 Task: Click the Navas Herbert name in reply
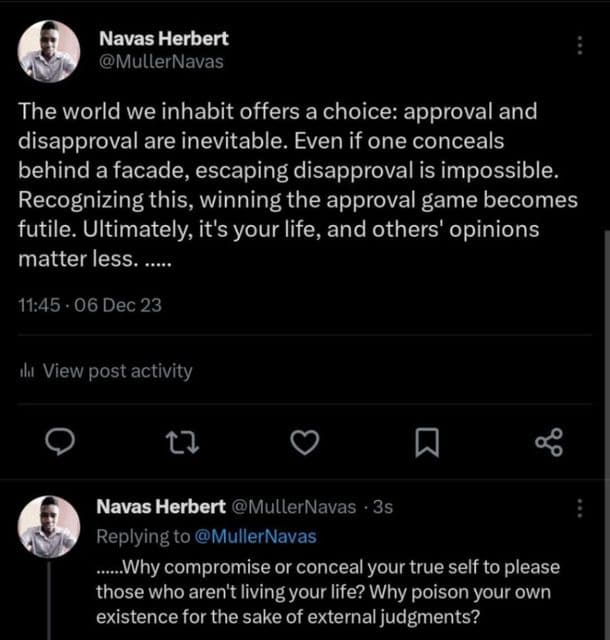click(x=160, y=507)
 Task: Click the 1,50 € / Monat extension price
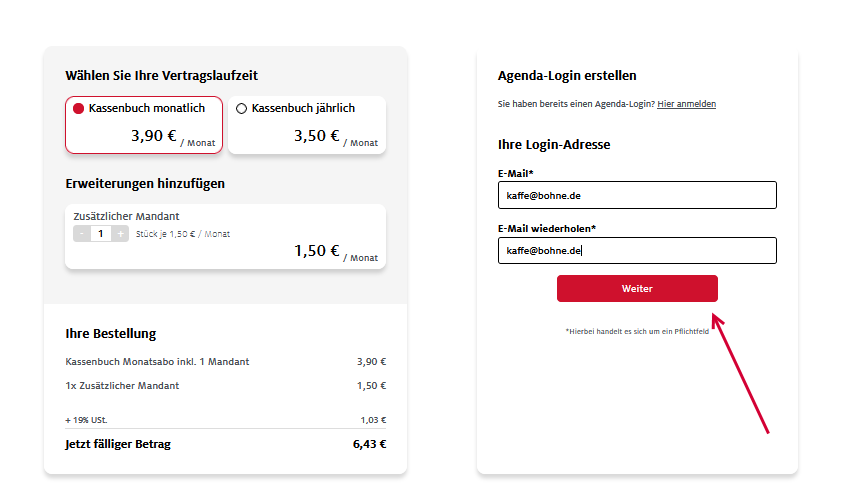tap(336, 252)
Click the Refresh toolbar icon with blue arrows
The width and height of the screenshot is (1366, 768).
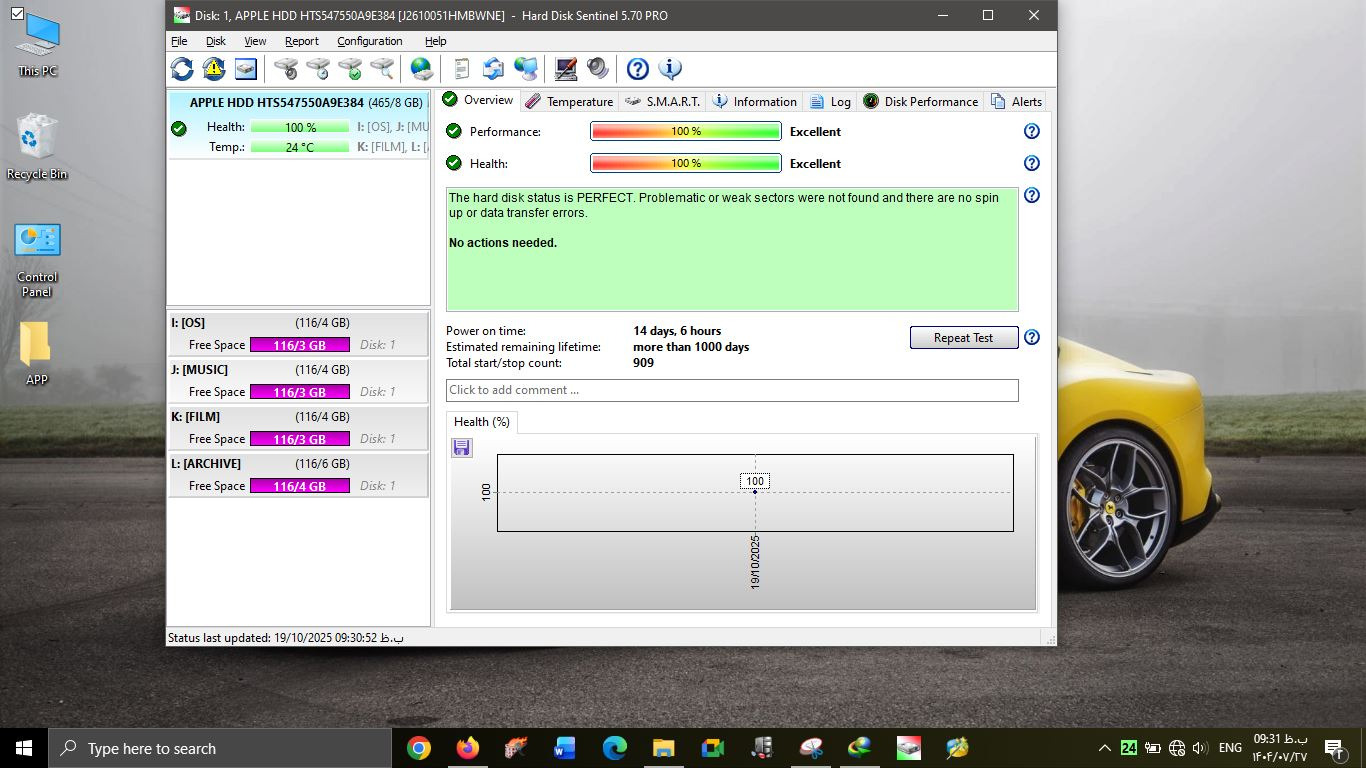(x=182, y=69)
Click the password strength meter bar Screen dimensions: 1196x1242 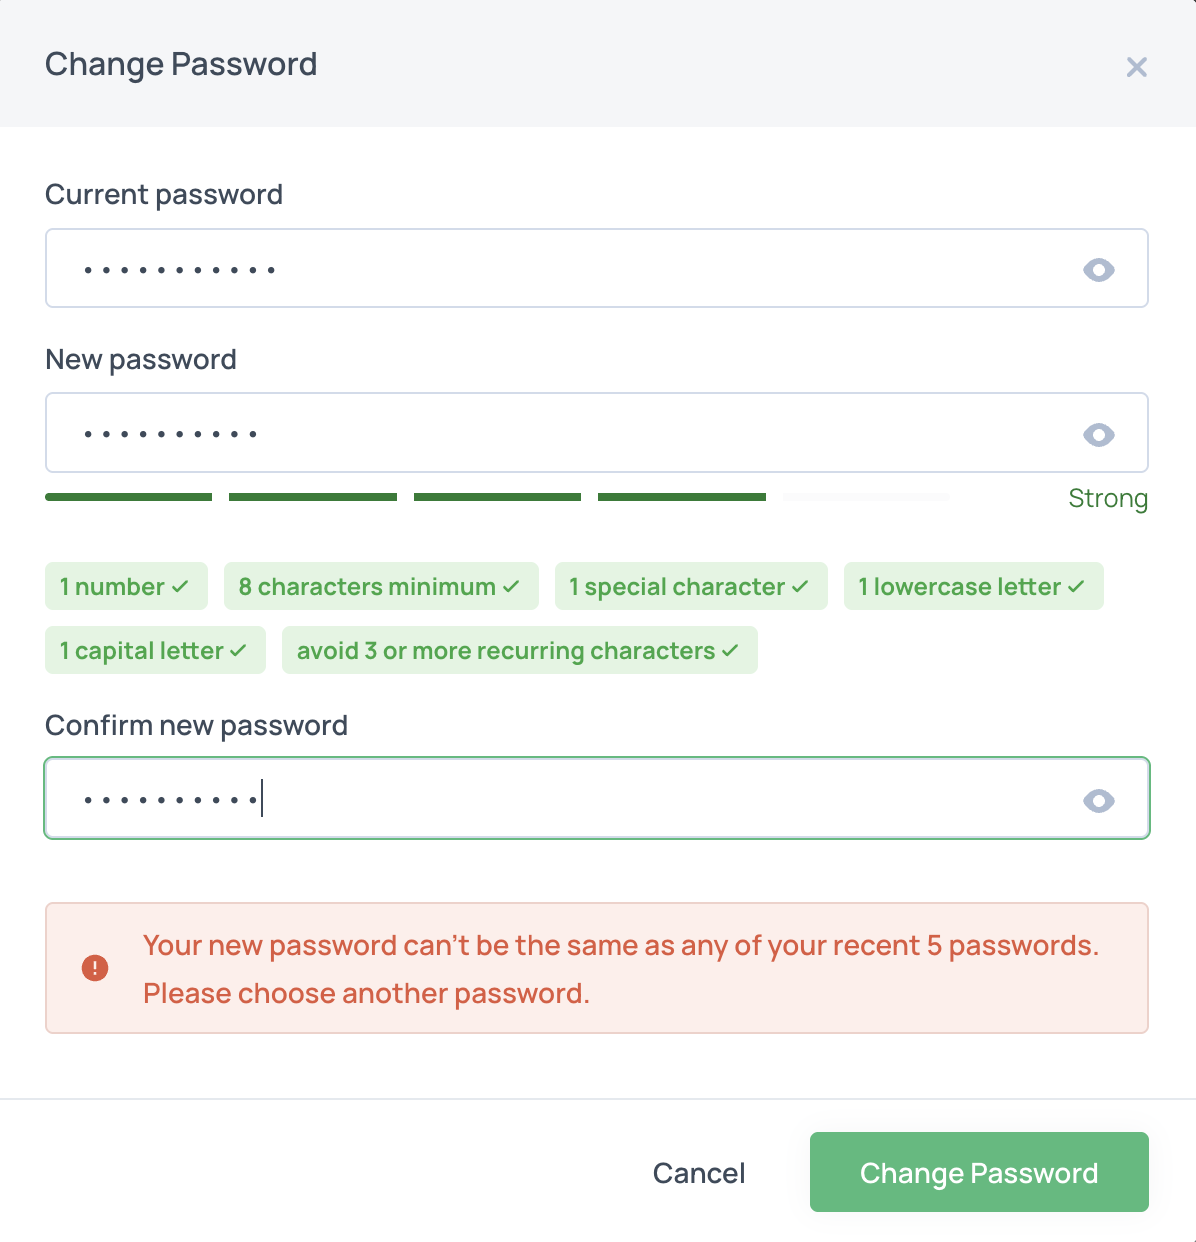pos(497,497)
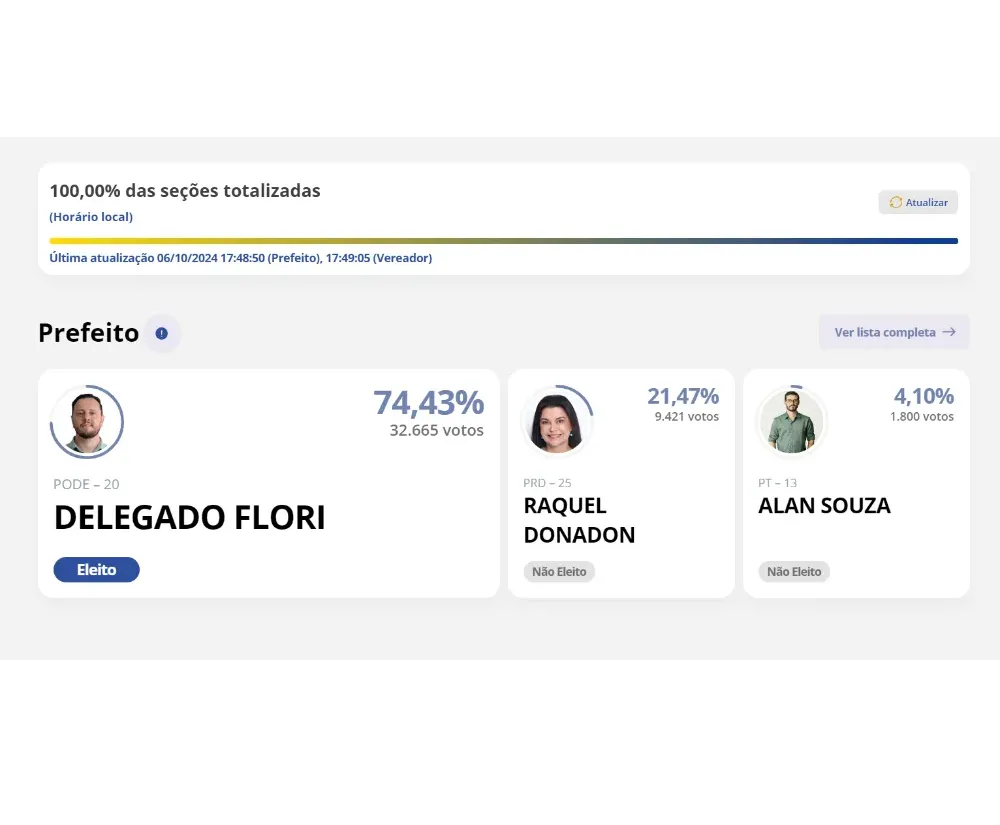Click the yellow-to-blue totalization progress bar

click(x=504, y=241)
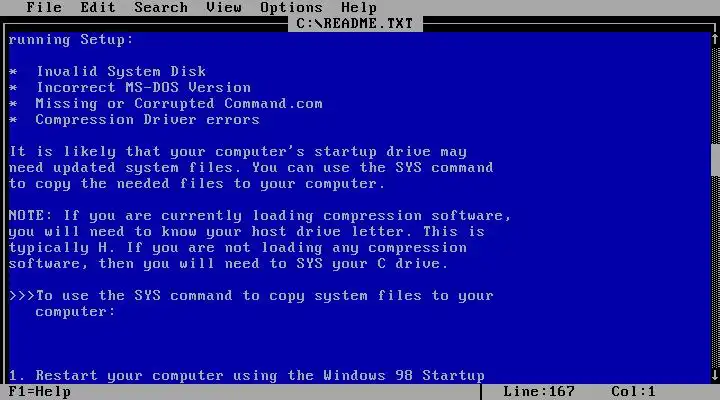Open the Search menu
The width and height of the screenshot is (720, 400).
161,7
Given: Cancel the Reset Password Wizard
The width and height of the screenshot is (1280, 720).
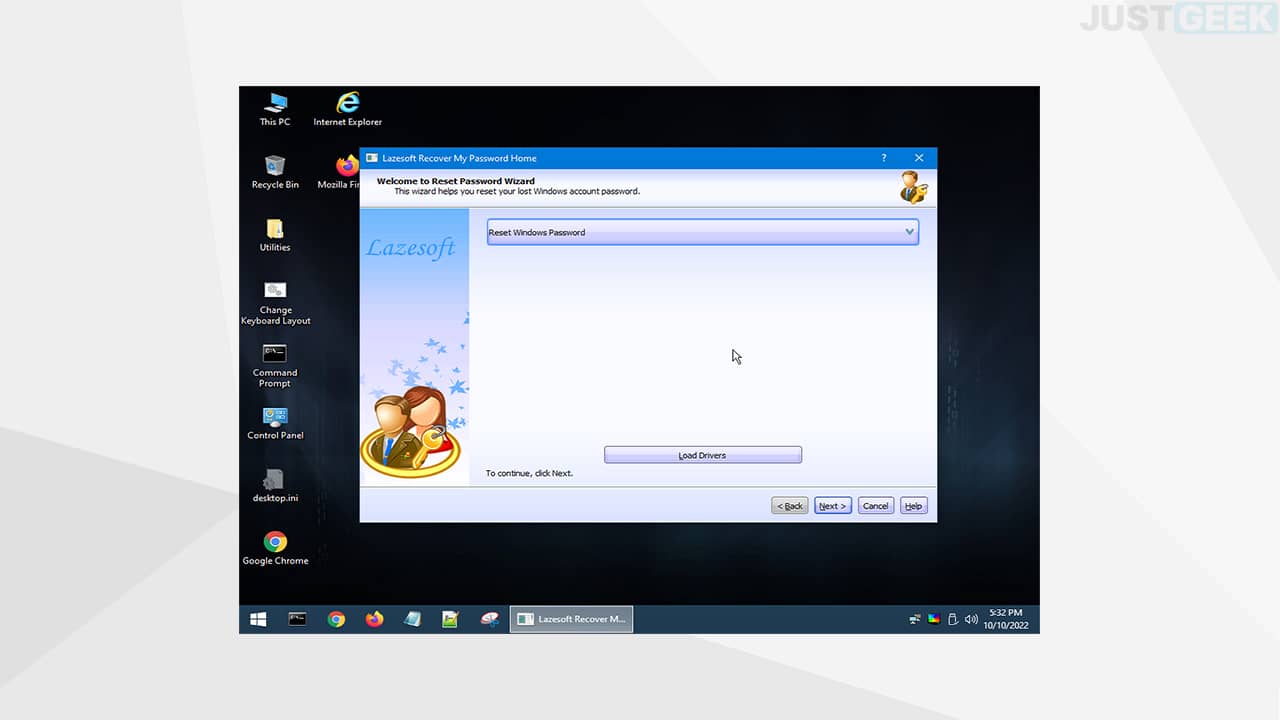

→ TRY IT
Pictures are to be left out, and each line from the one that contains "Given: Cancel the Reset Password Wizard" through the end of the listing is to be copied exactly.

→ SOLUTION FOR THIS TASK
Given: Cancel the Reset Password Wizard
The width and height of the screenshot is (1280, 720).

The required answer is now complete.